4/04/2006

The Fifth Dimension - #4a


My search for philosophical foundations landed me in the midst of The Fifth Dimension research and practice. The Fifth Dimension is a partnership of post secondary educational institutions and after-school programs to provide play and learning opportunities for children. Though this may seem an unlikely selection for my wiki topic, there are some connections!!

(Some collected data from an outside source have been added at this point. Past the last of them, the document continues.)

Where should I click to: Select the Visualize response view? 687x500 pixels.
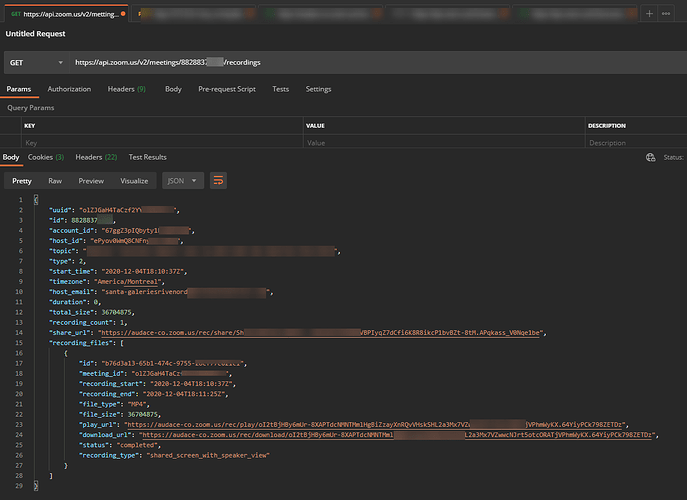pyautogui.click(x=134, y=181)
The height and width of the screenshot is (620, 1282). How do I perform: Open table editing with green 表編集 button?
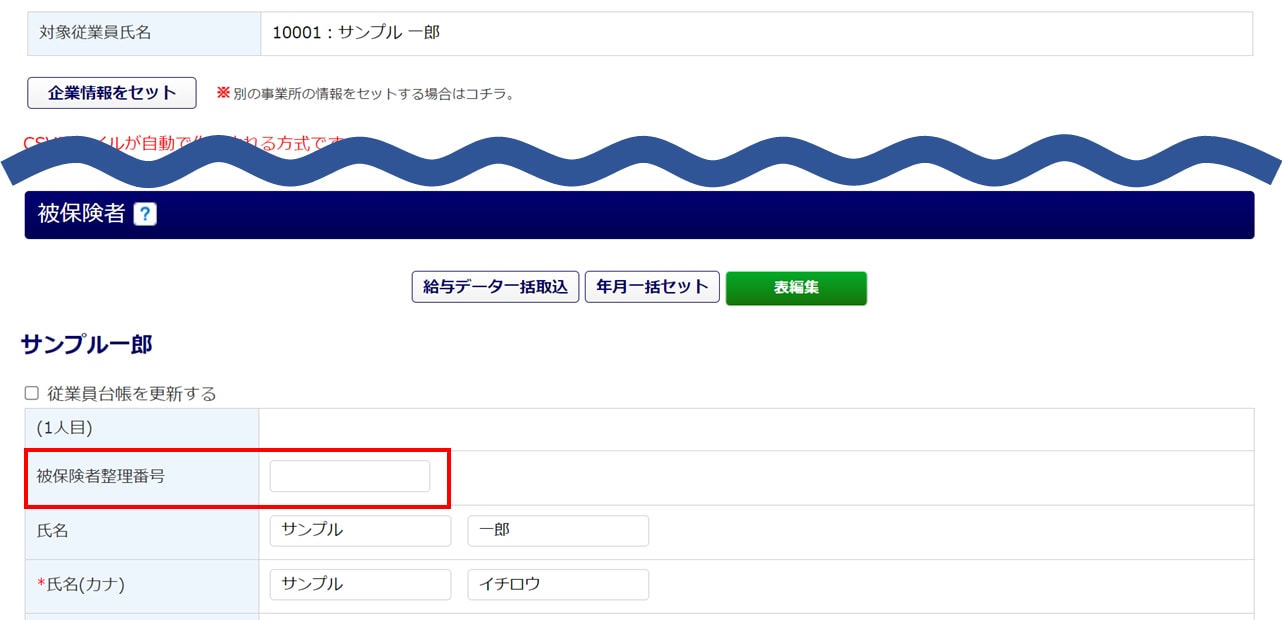click(796, 287)
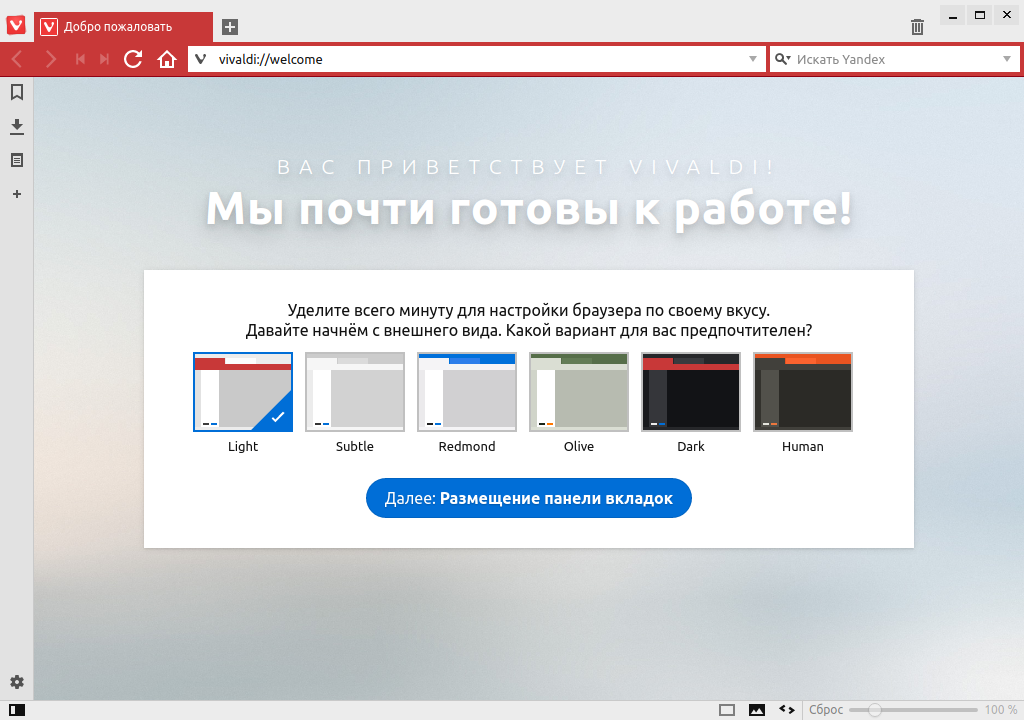Open the address bar dropdown
Screen dimensions: 1024x720
[753, 58]
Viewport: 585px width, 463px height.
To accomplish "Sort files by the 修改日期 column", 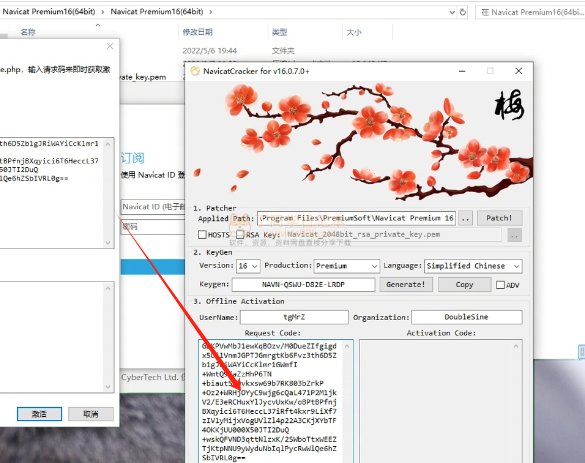I will (197, 32).
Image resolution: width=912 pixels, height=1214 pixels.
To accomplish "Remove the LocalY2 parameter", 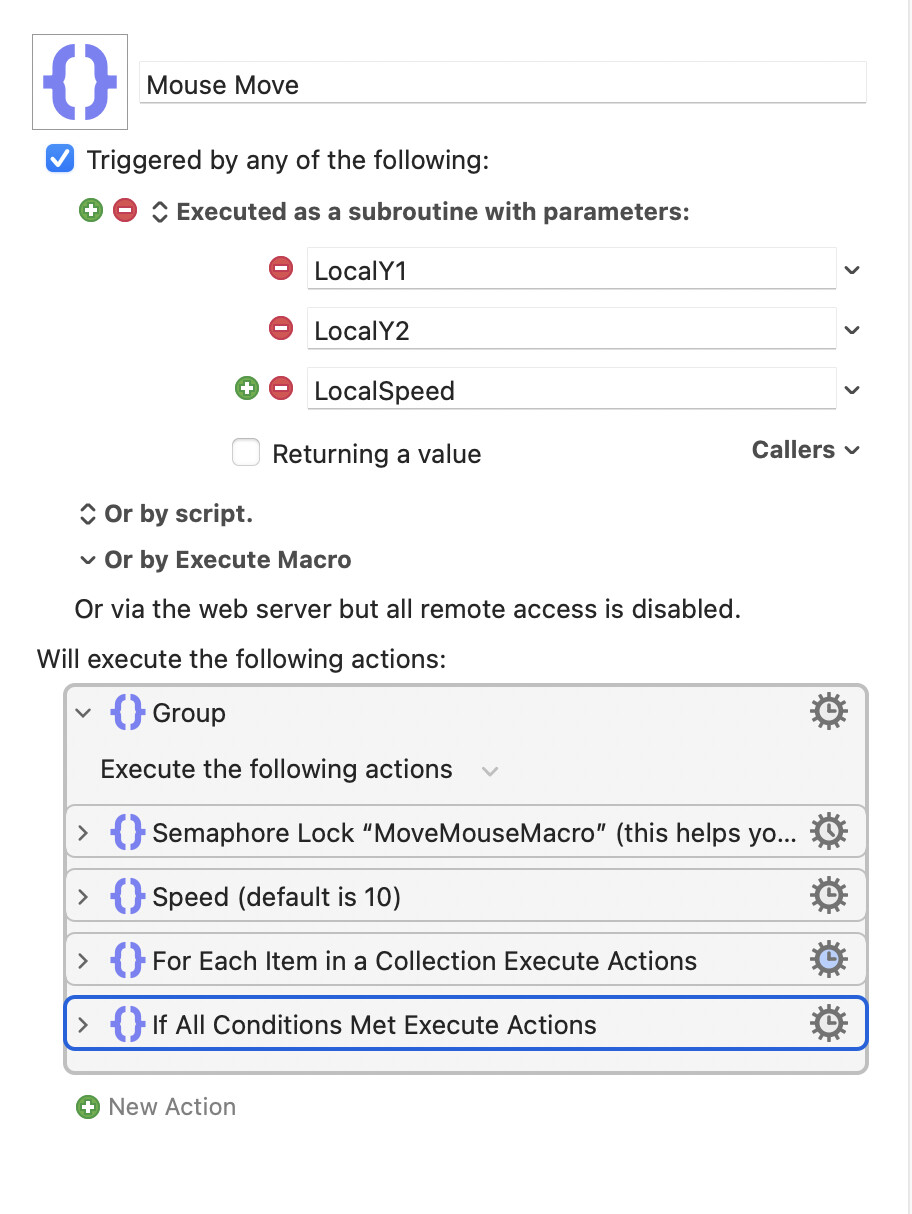I will pos(281,328).
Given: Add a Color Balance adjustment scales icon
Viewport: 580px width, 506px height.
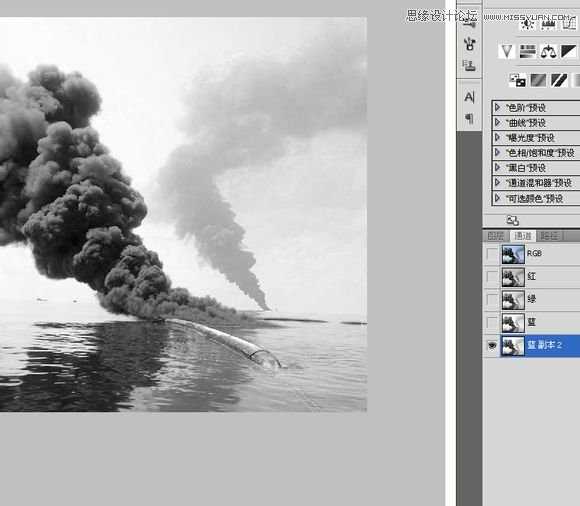Looking at the screenshot, I should click(548, 51).
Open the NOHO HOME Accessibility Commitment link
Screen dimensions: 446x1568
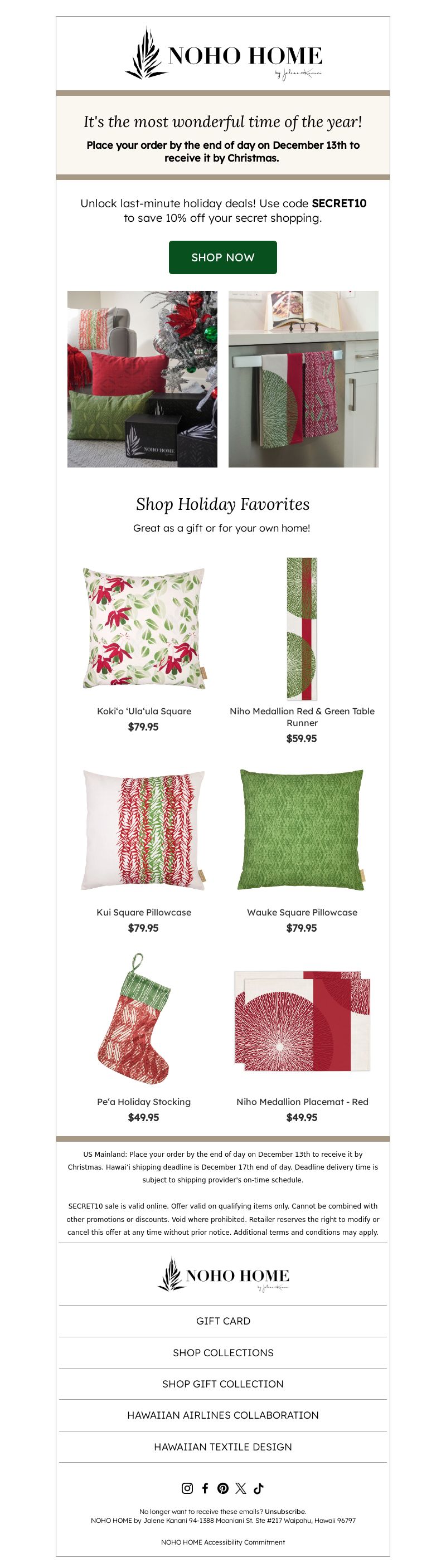pos(223,1542)
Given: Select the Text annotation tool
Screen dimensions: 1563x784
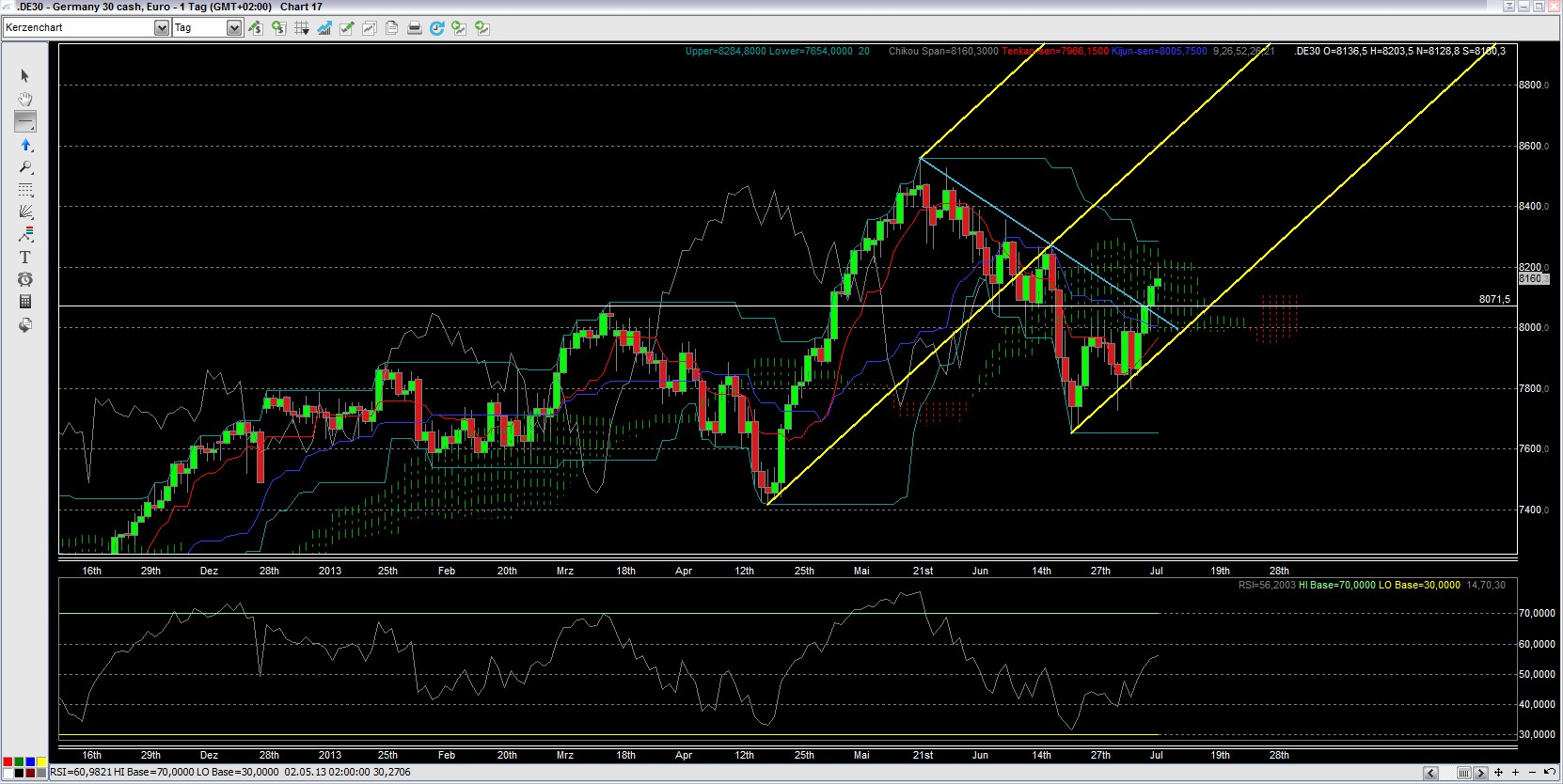Looking at the screenshot, I should 25,257.
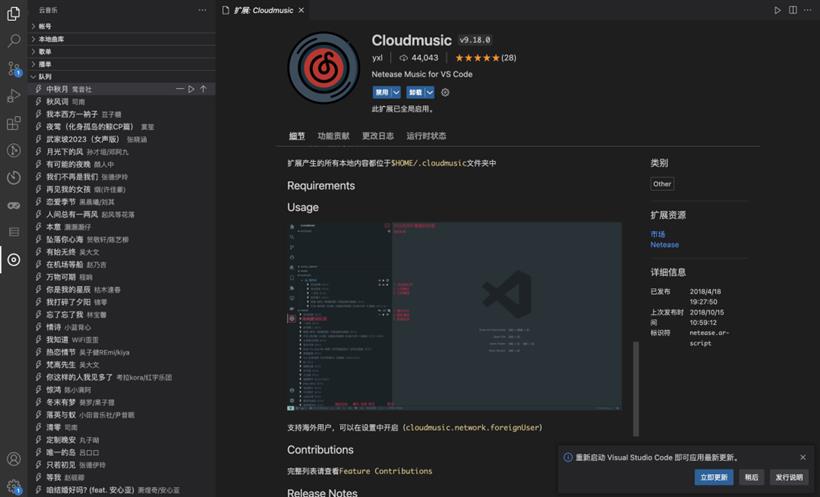
Task: Open the Run and Debug view
Action: coord(14,96)
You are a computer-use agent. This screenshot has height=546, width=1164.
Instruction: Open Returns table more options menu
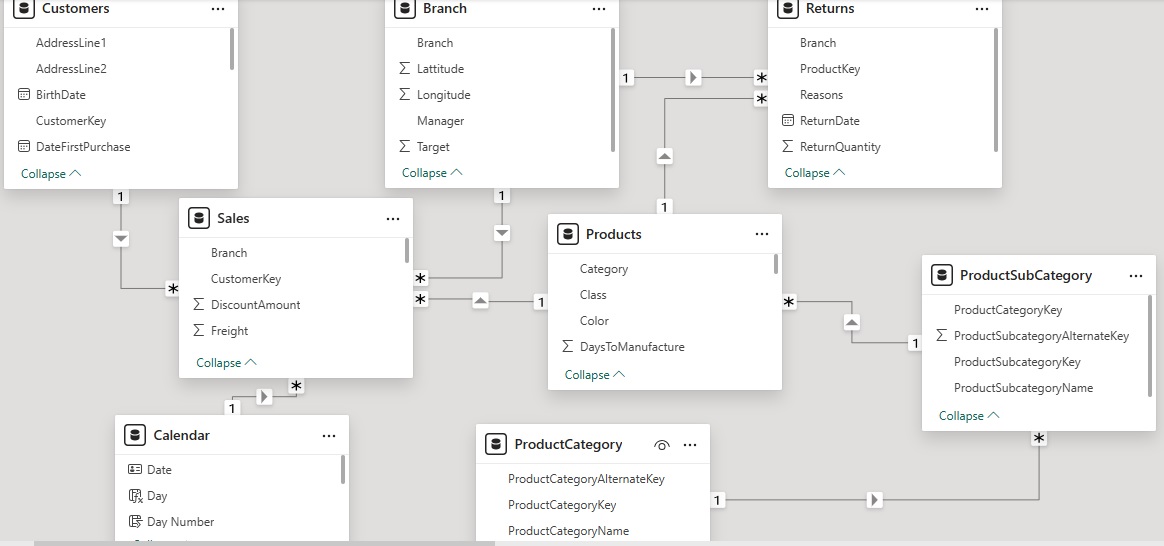pos(982,9)
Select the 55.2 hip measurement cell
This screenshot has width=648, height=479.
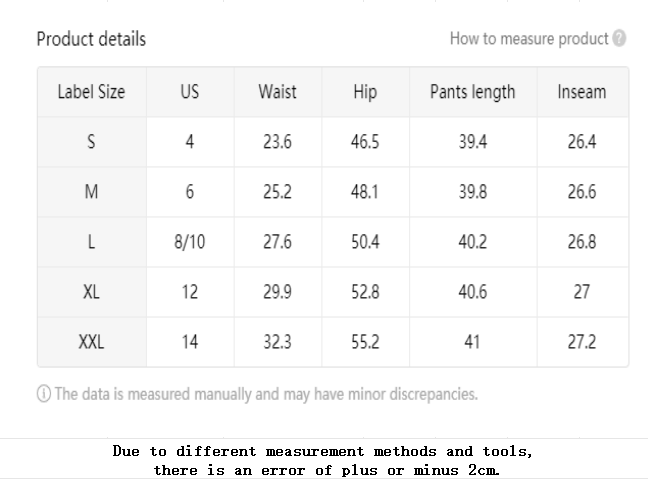365,342
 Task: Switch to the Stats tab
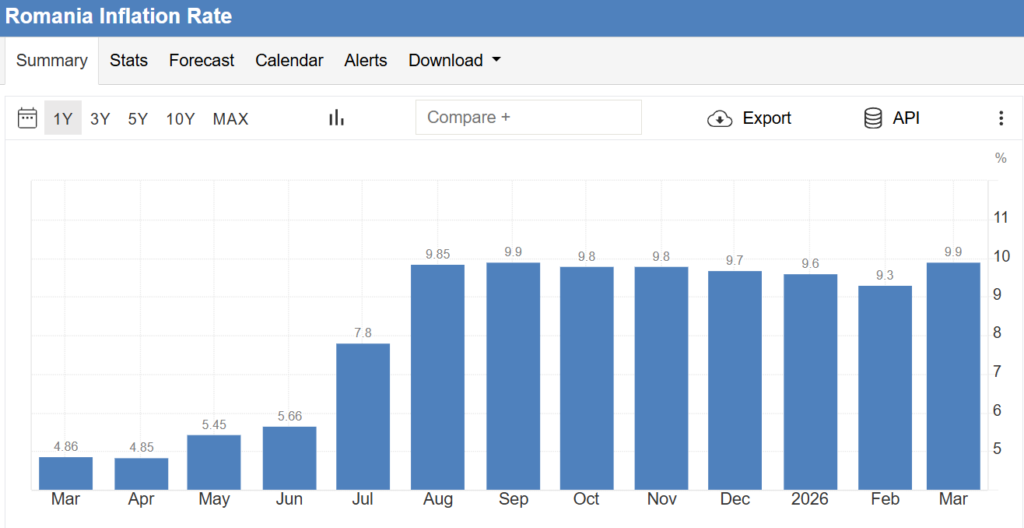tap(129, 60)
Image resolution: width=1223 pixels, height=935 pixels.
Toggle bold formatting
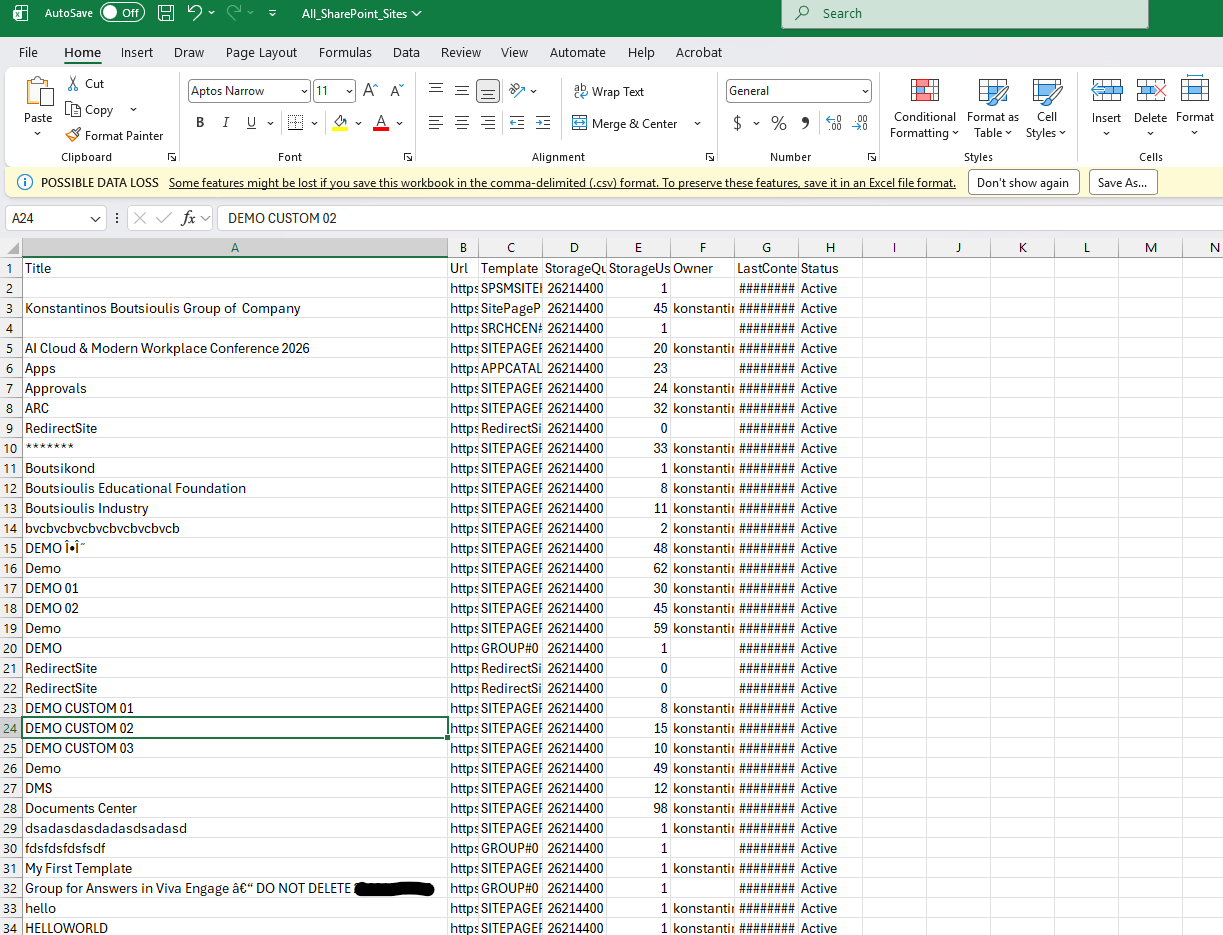[200, 123]
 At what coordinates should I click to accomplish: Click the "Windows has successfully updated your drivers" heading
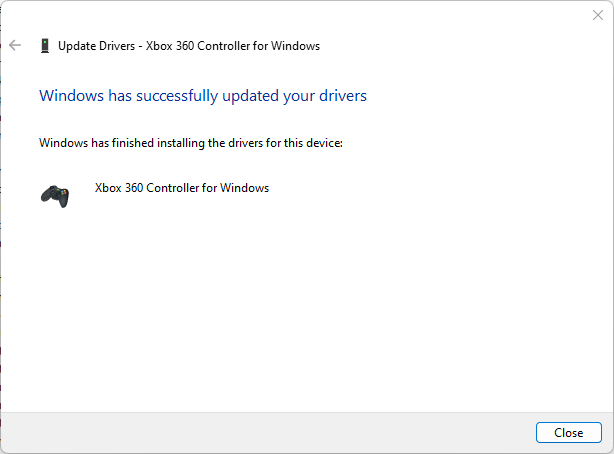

The Fifth Dimension is built upon Cultural-Historical Activity Theory (CHAT) with origins based on the thinking of such philosophers as Kant, Schelling and Marx. The theoretical framework web page outlines a number of principles. The first is the idea that the practical nature of work (or play) provides humans the ability to form goals, values and outcomes – all of which impact additional progress (Theoretical framework, n.d.). Engagement, then, is a key component of the activity for both present and future success. This appears to be quite sensible, but upon further reading, it appears there is an underlying expectation of engaging all aspects of the human being – i.e., the mind and the body, the emotions and the ‘spirit.’

The second principle focuses on Vygotsky’s social constructivism and zone of proximal development, while the third is similarly related: “An individual engaged in activity is always in contact with a community and its system of social relations that mediate the activity” (Theoretical framework, n.d.). The community and social learning notions are critical in any kind of learning (face-to-face, online synchronous or asynchronous). Furthermore, these situations are representative of the “real” world and serve as a platform for communication, networking, and collaboration – all key components of educational programs.

Using tools not only provides leverage for performing a task, but also “mediate” activity – that is, interact with others, impact the environment, and even create new meaning. This concept in combination with the social activity, the practical application and the engagement factors works well for the Fifth Dimension goals. Further study by Nicolopoulou & Cole (1993) led the authors to conclude that “knowledge, its creation and transmission can be seen as a product of collective collaborative achievement which is influenced by cultural institutional environments” (as cited in Horenczyk, 1996). This powerful statement has the potential to transform the “business” of education – if only in the physical plant alone – if only others are listening…

Horenczyk, G. (1996). [Review of the book chapter Generation and transmission of shared knowledge in the culture of collaborative learning: The fifth dimension, its play-world, and its institutional contexts. In E. Forman, N. Minick, & C. Stone (Eds.), Contexts for learning (pp. 283-314). New York: Oxford]. Retrieved March 29, 2006 from http://lchc.ucsd.edu/MCA/Mail/xmcamail.1996_01.dir/0080.html

Theoretical framework. (n.d.). The virtual 5th dimension clearinghouse and propagation center. Retrieved March 30, 2006 from http://www.education.miami.edu/blantonw/5dClhse/theoretical.html

2 Comments:

At 9:55 PM, Blogger Joshua O said...

The stress on Engagement in the Fifth Dimension program makes it well-suited to children, Marie. Community and social learning notions are also particularly relevant in this stage (childhood) of the learner's development. This seems like a worthy project, Marie - good find and very educational posting.

Since your vocational learners are at a much different learning stage than the participants of the Fifth Dimension program, which, if not all, of these learning theories do you find especially relevant to your potential vocational wiki users?

Josh

 
At 6:02 AM, Blogger Marie C said...

Josh,
Not only do wikis offer an engaging tool for collaborative knowledge for vocational students, but they also allow for extension to the real world with potential for "expert" involvement and technology application. Some would argue the differences between pedagogy and andragogy, but one of the key points of adult learning is based on experience and application, which I would contend are also foundational principles of social constructivism - a basic platform from which most of the selected articles have at least touched, if not relied upon. For me, the real challenge is bridging the concept to application in the classroom!!